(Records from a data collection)
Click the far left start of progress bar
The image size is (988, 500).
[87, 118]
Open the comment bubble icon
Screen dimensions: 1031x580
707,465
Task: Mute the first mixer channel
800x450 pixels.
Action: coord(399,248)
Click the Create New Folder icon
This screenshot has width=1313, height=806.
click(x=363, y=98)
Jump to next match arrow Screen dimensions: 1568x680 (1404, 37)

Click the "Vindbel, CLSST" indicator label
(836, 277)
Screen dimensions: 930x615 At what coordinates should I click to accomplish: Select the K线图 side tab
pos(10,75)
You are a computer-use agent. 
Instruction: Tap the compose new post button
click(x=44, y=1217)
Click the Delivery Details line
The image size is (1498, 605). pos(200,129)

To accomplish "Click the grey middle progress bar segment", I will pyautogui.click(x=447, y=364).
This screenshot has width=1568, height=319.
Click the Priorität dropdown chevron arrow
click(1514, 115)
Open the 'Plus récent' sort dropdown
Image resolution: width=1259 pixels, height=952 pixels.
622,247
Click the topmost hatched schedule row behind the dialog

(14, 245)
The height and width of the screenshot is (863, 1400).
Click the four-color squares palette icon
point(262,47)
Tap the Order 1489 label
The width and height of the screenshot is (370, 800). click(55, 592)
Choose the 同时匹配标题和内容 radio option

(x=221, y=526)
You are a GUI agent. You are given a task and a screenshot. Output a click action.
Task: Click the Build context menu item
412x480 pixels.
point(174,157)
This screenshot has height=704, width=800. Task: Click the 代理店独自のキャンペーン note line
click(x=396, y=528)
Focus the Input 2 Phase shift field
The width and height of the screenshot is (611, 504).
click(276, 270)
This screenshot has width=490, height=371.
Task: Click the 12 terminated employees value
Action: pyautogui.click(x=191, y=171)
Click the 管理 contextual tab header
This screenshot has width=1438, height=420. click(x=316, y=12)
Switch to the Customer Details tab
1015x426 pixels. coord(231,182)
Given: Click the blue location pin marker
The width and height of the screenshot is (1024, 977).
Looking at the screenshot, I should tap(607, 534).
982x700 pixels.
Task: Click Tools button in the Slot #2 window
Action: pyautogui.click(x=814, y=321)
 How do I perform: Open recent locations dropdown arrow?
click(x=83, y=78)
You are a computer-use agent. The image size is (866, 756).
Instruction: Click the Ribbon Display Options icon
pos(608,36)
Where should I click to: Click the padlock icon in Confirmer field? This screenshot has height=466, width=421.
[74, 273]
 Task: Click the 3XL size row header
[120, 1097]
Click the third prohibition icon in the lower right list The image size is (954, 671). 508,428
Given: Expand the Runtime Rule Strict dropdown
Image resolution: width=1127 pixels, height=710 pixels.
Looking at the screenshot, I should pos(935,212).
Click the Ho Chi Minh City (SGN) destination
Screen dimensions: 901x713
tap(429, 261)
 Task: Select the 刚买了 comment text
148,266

TASK DETAILS
Return all lines above that mention the word "progress".

EXERCISE RESULT
Click the far left start of progress bar
To accomplish "Click the grey middle progress bar segment", I will pyautogui.click(x=447, y=364).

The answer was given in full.